→ PROBLEM STATEMENT
Only one stretch of the listing below is wanted. Begin at the line that has "Рассказы (48) (599, 973)", stop after the line that has "Тексты (1) (502, 973)", and repeat every line in between exactly.

→ RECORDS
━━━
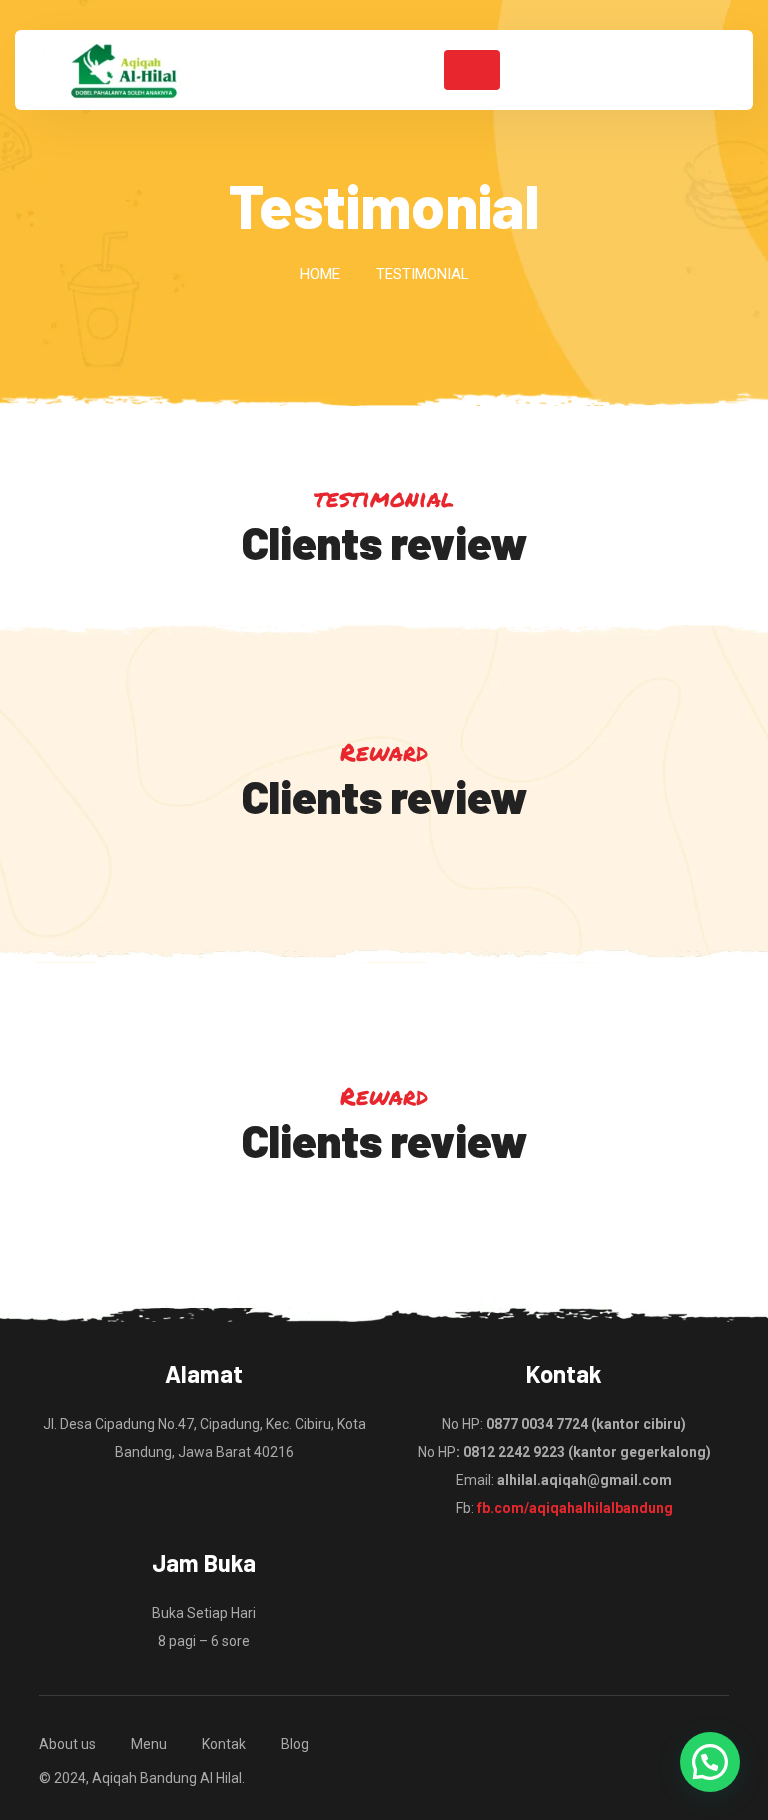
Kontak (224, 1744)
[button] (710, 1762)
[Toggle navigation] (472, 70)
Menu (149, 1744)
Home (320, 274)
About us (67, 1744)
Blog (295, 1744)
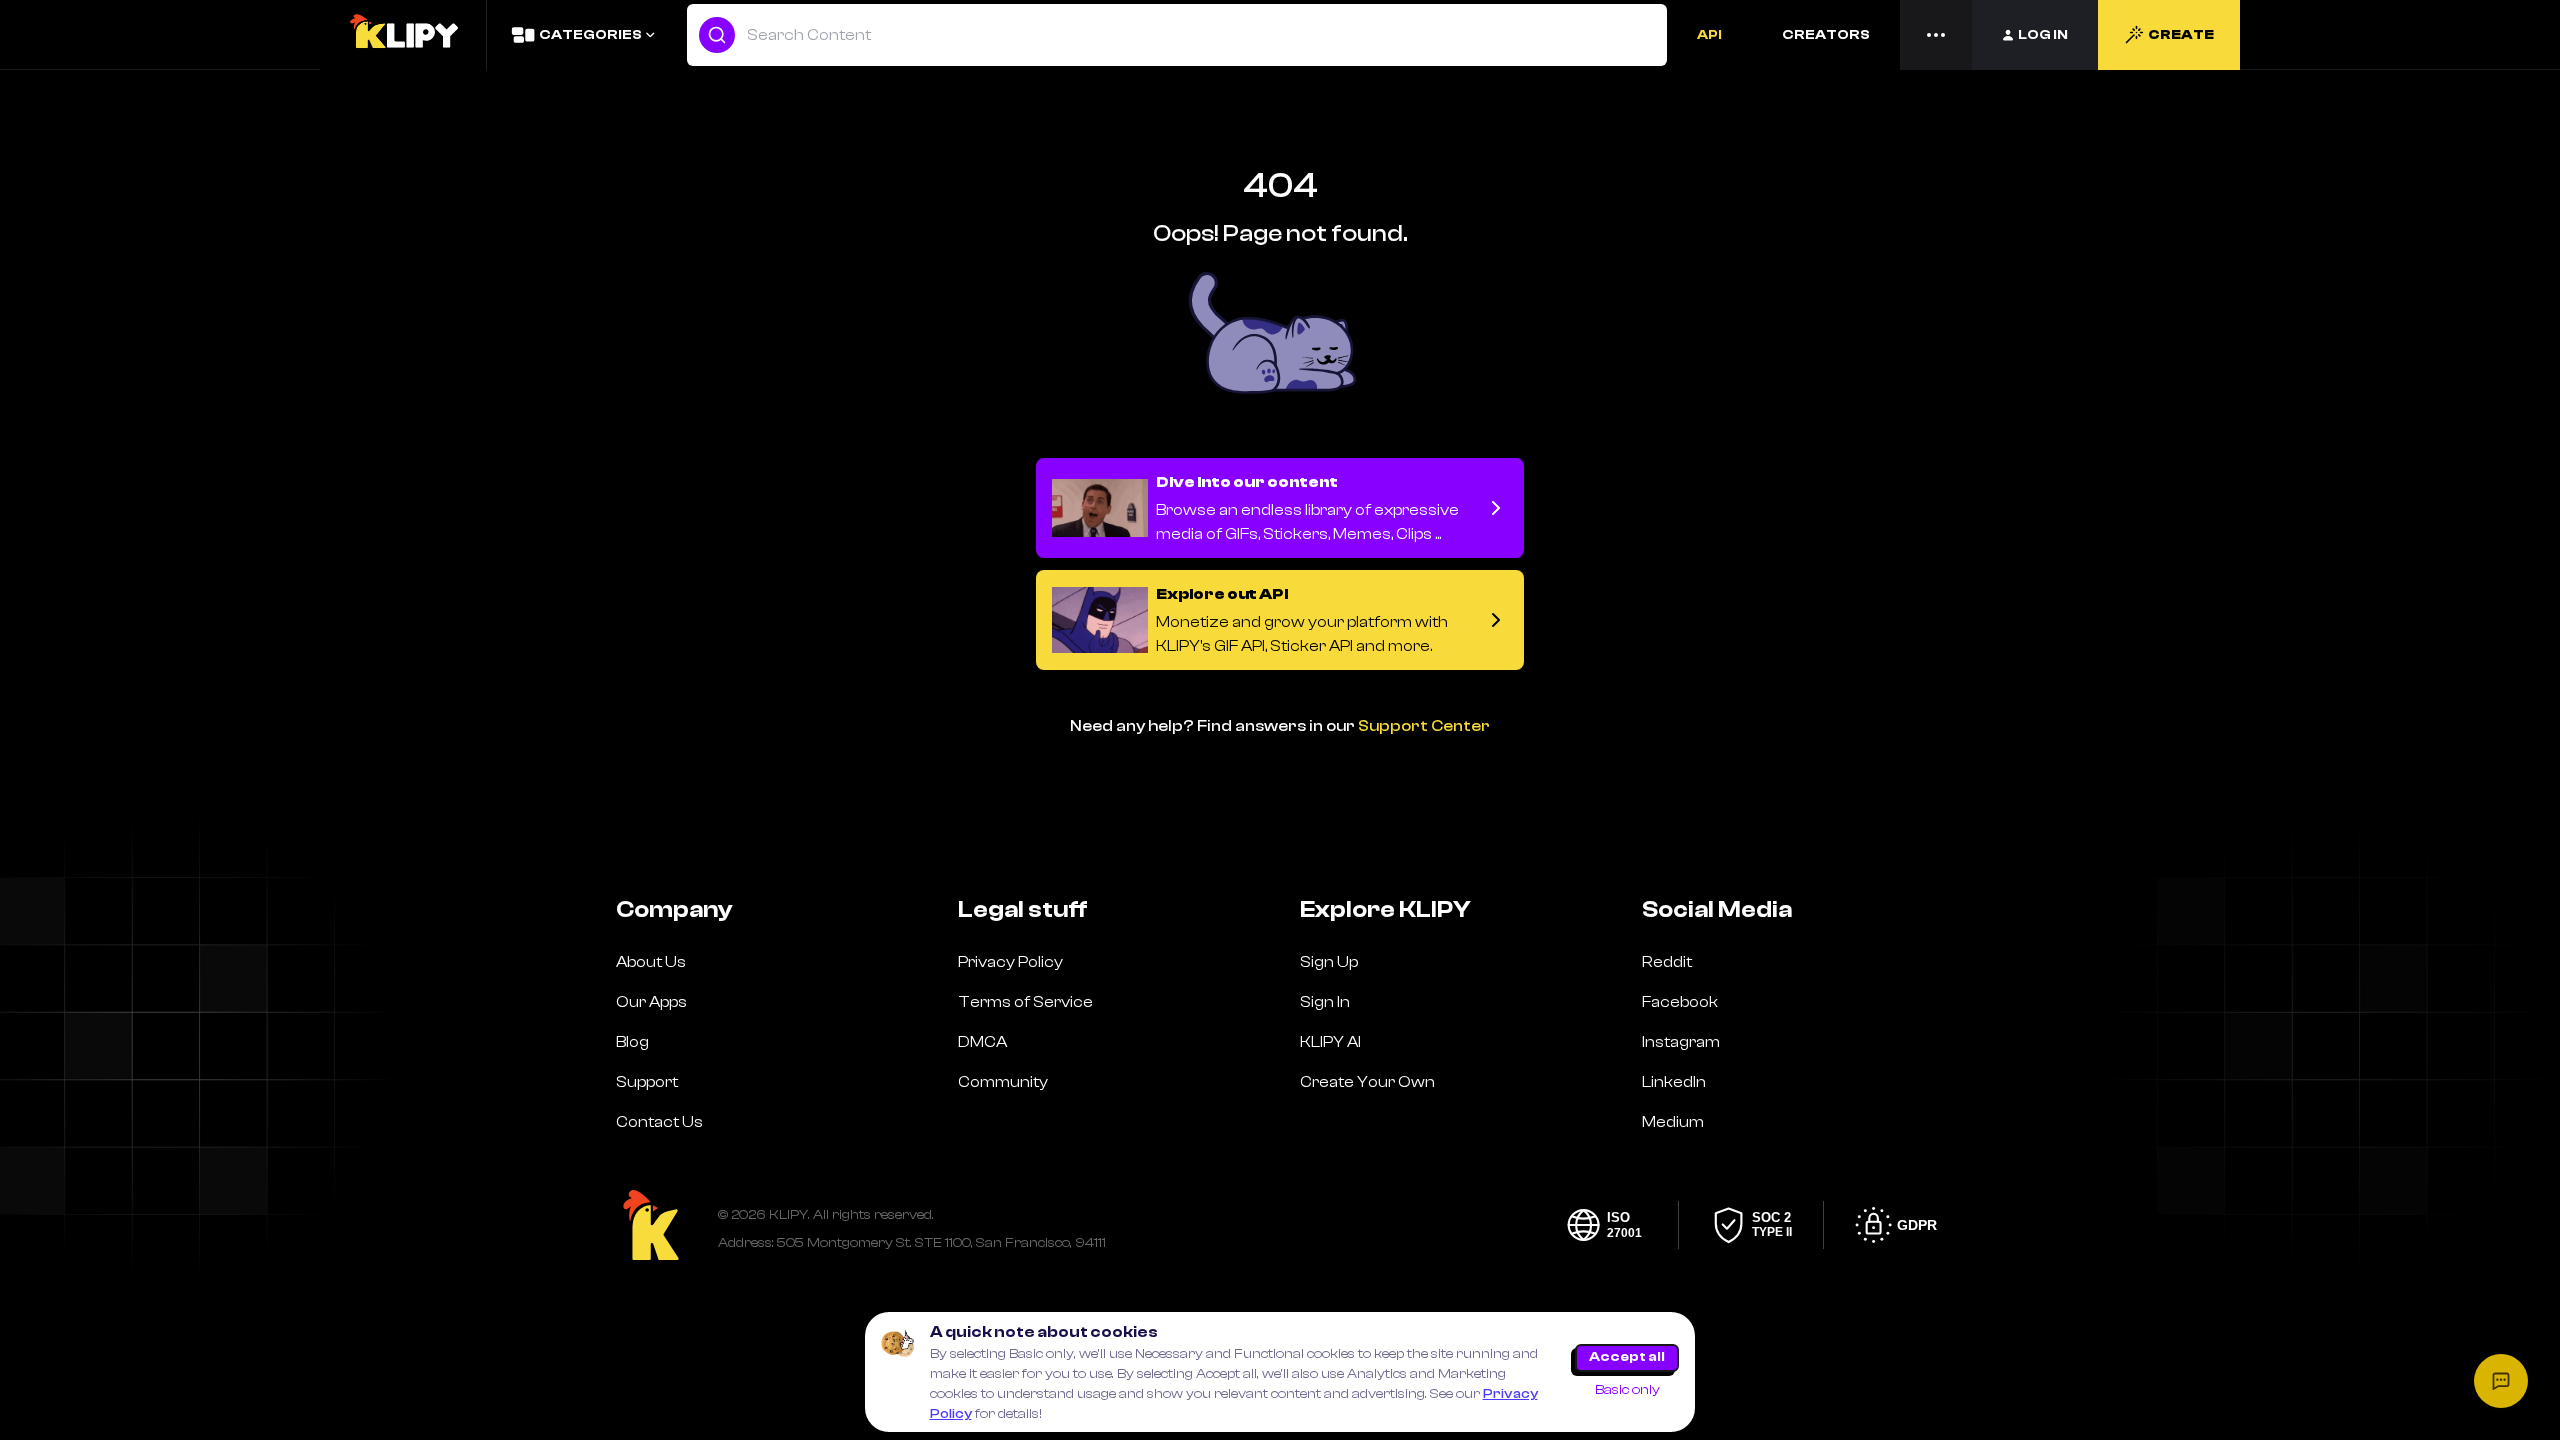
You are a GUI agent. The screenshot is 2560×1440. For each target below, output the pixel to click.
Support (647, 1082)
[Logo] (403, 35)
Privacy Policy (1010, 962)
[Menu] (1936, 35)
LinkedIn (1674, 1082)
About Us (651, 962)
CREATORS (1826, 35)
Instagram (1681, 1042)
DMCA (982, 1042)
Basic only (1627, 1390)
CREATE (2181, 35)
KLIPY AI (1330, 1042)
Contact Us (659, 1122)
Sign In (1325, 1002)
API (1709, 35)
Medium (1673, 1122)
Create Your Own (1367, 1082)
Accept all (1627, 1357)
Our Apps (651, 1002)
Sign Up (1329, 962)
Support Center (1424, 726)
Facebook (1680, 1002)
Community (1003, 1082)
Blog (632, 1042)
━━━
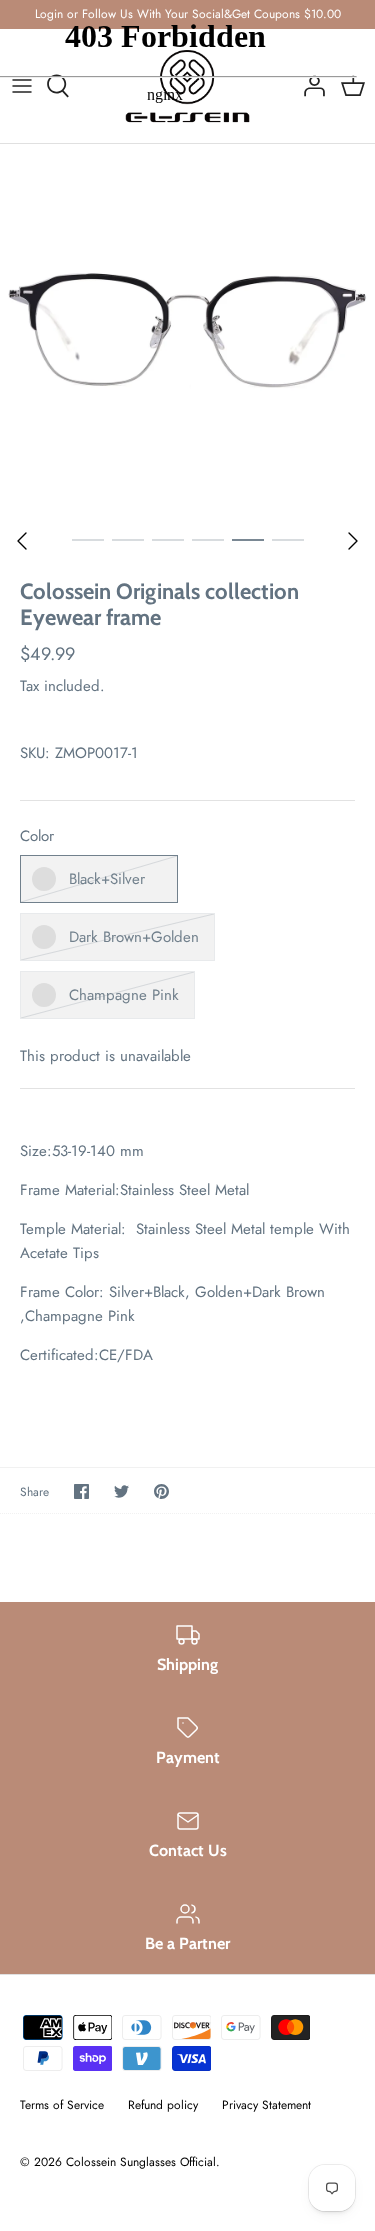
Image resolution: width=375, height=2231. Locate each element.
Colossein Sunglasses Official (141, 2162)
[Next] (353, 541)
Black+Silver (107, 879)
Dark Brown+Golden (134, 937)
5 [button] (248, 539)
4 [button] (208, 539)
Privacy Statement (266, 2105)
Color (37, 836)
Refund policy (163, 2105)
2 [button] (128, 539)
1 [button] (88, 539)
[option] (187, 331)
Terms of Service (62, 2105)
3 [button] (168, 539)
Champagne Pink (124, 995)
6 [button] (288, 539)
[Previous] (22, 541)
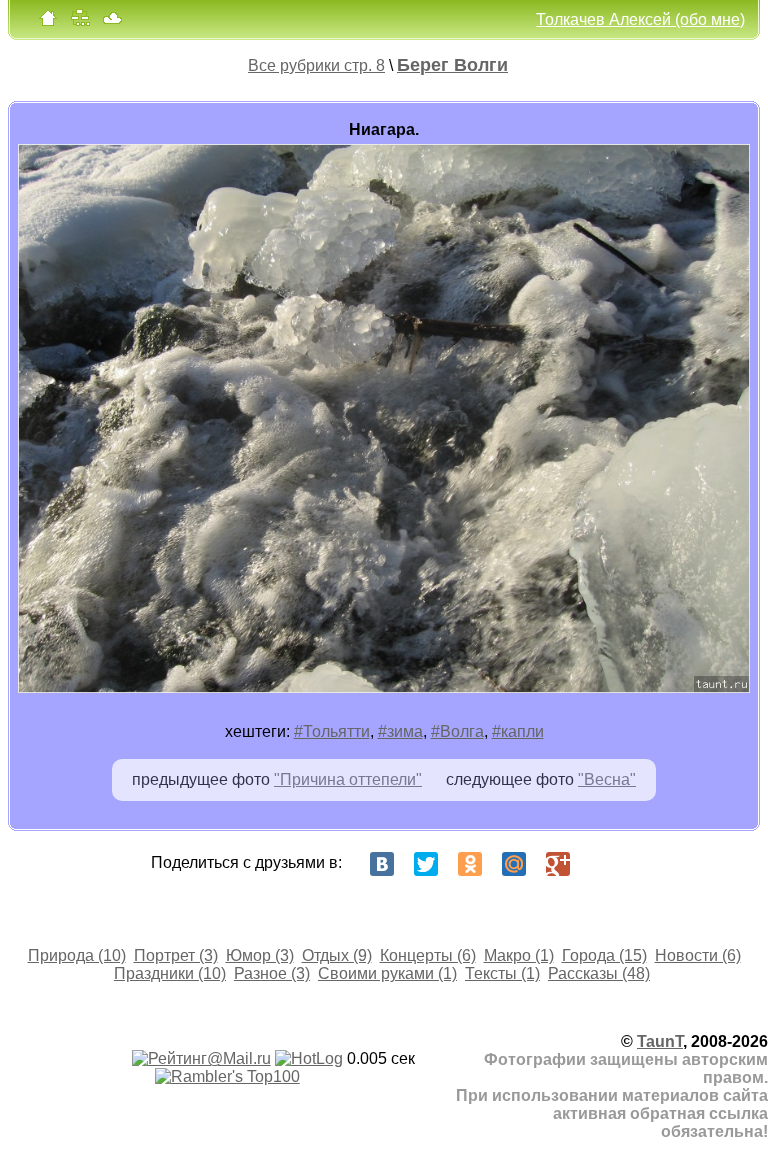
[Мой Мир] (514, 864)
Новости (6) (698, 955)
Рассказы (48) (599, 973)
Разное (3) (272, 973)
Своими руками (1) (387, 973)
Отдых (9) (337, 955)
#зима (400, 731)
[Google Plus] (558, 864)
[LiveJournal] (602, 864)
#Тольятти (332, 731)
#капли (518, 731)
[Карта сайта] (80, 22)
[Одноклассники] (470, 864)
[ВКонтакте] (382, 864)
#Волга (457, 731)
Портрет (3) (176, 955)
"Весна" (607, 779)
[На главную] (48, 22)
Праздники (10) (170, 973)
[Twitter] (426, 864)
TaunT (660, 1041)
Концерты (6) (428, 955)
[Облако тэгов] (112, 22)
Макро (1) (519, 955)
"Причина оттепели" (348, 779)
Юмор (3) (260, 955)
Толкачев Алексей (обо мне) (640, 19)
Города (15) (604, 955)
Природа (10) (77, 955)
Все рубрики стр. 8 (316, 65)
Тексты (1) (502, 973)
━━━
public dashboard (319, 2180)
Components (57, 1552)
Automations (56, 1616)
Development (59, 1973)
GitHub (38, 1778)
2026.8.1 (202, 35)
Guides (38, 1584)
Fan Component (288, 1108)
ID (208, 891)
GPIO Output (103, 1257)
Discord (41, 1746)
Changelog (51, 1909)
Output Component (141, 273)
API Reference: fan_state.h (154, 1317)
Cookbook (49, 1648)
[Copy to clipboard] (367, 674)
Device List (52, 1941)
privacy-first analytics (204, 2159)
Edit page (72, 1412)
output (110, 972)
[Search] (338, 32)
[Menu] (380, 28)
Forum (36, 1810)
━━━
→ SOLUTION FOR THIS TASK
Рассказы (48) (599, 973)
Разное (3) (272, 973)
Своими руками (1) (387, 973)
Отдых (9) (337, 955)
#зима (400, 731)
[Google Plus] (558, 864)
[LiveJournal] (602, 864)
#Тольятти (332, 731)
#капли (518, 731)
[Карта сайта] (80, 22)
[Одноклассники] (470, 864)
[ВКонтакте] (382, 864)
#Волга (457, 731)
Портрет (3) (176, 955)
"Весна" (607, 779)
[На главную] (48, 22)
Праздники (10) (170, 973)
[Twitter] (426, 864)
TaunT (660, 1041)
Концерты (6) (428, 955)
[Облако тэгов] (112, 22)
Макро (1) (519, 955)
"Причина оттепели" (348, 779)
Юмор (3) (260, 955)
Толкачев Алексей (обо мне) (640, 19)
Города (15) (604, 955)
Природа (10) (77, 955)
Все рубрики стр. 8 (316, 65)
Тексты (1) (502, 973)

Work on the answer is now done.